Despite Lampert’s failure to submit a revised offer by the Jan. 9 bidding deadline after Sears rejected his $4.4 billion bid, U.S. Bankruptcy Court Judge Robert Drain agreed to give him an additional day to place another bid.A group of Sears creditors, including some landlords and vendors, have strongly protested the bid, claiming that it fell short in covering vendor fees and payments. The group has been calling for the chain to shut its doors for good, saying they will recover more money in a liquidation scenario.
As part of the previous bid, Lampert planned to acquire 425 Sears and Kmart stores that are still open. The new offer is anticipated to preserve up to 50,000 jobs and cover approximately $166 million in merchandise payment obligations to vendors and $43 million in additional severance costs. The hedge fund also will assume $135 million in tax bills for properties that Lampert hopes to acquire as part of the deal. The bid even would award $35 million to unsecured creditors in exchange for a release from future litigation over transactions that ESL Investments has carried out in the past.
Ultimately, the Sears Board of Directors will need to decide how Lampert’s bid stacks up against a rival offer from a liquidator. Sears has until 5 pm Eastern on Jan. 13 to agree to allow ESL to be a part of the auction. If not, ESL will pull its bid. The bid also will be pulled if Sears does not confirm that ESL has been selected as a “successful bidder” by 5 pm ET on Jan. 16.
Prior to the extension, the retailer had been planning for a separate February auction of its assets and real estate. Lampert still planned to bid for some of those assets if his efforts to stave off liquidation failed.

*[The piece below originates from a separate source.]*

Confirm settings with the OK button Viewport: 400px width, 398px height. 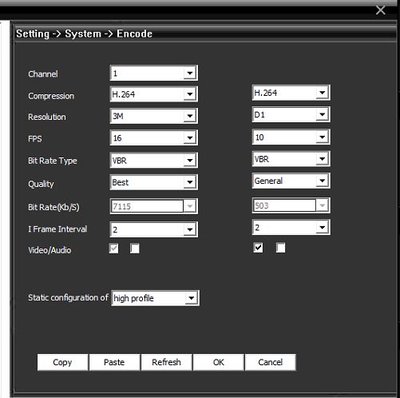(218, 362)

The assets could potentially include the Kenmore brand, which Lampert already offered to buy for $400 million prior to the retailer’s bankruptcy declaration.
“The one category of strength is their appliance business, which has continued to capture a relatively strong (albeit declining) share of category sales and has driven adequate search visibility,” said Chad Bright, Managing VP at Gartner in commentary provided to Retail TouchPoints. “What remains to be seen is what happens to the Kenmore brand, which has continued to be a bright spot and has maintained strong consumer awareness, with indexed Google search volume outpacing Kitchen Aid by nearly 3X.”